Let a man only understand his life as Christianity teaches him to understand it, let him understand, that is, that his life belongs not to him—not to his own individuality, nor to his family, nor to the state—but to him who has sent him into the world, and let him once understand that he must therefore fulfill not the law of his own individuality, nor his family, nor of the state, but the infinite law of him from whom he has come; and he will not only feel himself absolutely free from every human power, but will even cease to regard such power as at all able to hamper anyone.
Let a man but realize that the aim of his life is the fulfillment of God's law, and that law will replace all other laws for him, and he will give it his sole allegiance, so that by that very allegiance every human law will lose all binding and controlling power in his eyes.
The Christian is independent of every human authority by the fact that he regards the divine law of love, implanted in the soul of every man, and brought before his consciousness by Christ, as the sole guide of his life and other men's also.
The Christian may be subjected to external violence, he may be deprived of bodily freedom, he may be in bondage to his passions (he who commits sin is the slave of sin), but he cannot be in bondage in the sense of being forced by any danger or by any threat of external harm to perform an act which is against his conscience.
He cannot be compelled to do this, because the deprivations and sufferings which form such a powerful weapon against men of the state conception of life, have not the least power to compel him.
Deprivations and sufferings take from them the happiness for which they live; but far from disturbing the happiness of the Christian, which consists in the consciousness of fulfilling the will of God, they may even intensify it, when they are inflicted on him for fulfilling his will.

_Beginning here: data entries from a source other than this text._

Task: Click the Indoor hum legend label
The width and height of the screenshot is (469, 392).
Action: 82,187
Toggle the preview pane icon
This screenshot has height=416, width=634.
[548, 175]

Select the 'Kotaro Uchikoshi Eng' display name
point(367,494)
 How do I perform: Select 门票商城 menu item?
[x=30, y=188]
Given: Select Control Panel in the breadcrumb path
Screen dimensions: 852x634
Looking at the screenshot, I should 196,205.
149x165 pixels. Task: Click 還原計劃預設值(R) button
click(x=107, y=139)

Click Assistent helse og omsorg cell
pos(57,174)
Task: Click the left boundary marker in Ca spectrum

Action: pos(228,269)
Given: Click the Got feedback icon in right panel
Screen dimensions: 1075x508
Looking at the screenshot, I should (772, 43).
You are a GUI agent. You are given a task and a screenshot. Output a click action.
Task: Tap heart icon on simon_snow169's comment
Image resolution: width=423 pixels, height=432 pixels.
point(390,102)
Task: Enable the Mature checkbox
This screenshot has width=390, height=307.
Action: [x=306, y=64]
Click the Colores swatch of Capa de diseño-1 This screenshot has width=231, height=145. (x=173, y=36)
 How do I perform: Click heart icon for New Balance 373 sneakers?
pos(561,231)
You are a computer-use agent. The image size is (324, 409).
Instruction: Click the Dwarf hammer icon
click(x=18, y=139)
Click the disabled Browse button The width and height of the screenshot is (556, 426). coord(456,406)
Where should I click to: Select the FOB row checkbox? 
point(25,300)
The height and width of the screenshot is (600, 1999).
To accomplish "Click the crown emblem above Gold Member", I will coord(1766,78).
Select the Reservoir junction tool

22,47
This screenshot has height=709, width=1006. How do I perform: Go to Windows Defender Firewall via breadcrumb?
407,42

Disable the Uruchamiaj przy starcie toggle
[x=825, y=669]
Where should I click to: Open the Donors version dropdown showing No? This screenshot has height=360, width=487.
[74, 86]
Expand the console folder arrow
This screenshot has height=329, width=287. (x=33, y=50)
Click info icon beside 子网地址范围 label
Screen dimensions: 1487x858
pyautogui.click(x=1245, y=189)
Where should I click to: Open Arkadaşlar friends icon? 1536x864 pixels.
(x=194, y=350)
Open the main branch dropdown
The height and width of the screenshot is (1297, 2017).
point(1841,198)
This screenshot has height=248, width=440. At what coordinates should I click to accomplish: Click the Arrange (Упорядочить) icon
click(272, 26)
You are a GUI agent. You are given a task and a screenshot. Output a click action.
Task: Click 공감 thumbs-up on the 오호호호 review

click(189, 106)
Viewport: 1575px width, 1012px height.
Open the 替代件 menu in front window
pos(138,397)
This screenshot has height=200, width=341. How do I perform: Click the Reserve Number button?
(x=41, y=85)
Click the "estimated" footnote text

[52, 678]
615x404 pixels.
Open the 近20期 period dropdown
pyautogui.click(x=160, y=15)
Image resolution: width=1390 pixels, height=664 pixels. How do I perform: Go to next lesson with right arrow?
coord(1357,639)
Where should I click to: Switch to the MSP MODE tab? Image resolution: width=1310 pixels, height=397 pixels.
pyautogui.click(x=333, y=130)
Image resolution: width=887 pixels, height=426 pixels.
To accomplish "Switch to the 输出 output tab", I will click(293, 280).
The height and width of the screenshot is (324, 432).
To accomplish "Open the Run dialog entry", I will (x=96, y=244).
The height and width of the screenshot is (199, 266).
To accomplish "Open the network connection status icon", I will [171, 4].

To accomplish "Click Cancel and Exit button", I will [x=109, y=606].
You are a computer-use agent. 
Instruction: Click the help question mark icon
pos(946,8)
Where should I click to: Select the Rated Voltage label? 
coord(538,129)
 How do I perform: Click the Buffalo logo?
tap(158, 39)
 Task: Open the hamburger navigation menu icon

And therefore the Christian, who is subject only to the inner divine law, not only cannot carry out the enactments of the external law, when they are not in agreement with the divine law of love which he acknowledges (as is usually the case with state obligations), he cannot even recognize the duty of obedience to anyone or anything whatever, he cannot recognize the duty of what is called allegiance.
For a Christian the oath of allegiance to any government whatever —the very act which is regarded as the foundation of the existence of a state—is a direct renunciation of Christianity. For the man who promises unconditional obedience in the future to laws, made or to be made, by that very promise is in the most, positive manner renouncing Christianity, which means obeying in every circumstance of life only the divine law of love he recognizes within him.
Under the pagan conception of life it was possible to carry out the will of the temporal authorities, without infringing the law of God expressed in circumcisions, Sabbaths, fixed times of prayer, abstention from certain kinds of food, and so on. The one law was not opposed to the other. But that is just the distinction between the Christian religion and heathen religion. Christianity does not require of a man certain definite negative acts, but puts him in a new, different relation to men, from which may result the most diverse acts, which cannot be defined beforehand. And therefore the Christian not only cannot promise to obey the will of any other man, without knowing what will be required by that will; he not only cannot obey the changing laws of man, but he cannot even promise to do anything definite at a certain time, or to abstain from doing anything for a certain time. For he cannot know what at any time will be required of him by that Christian law of love, obedience to which constitutes the meaning of life for him. The Christian, in promising unconditional fulfillment of the laws of men in the future, would show plainly by that promise that the inner law of God does not constitute for him the sole law of his life.
For a Christian to promise obedience to men, or the laws of men, is just as though a workman bound to one employer should also promise to carry out every order that might be given him by outsiders. One cannot serve two masters.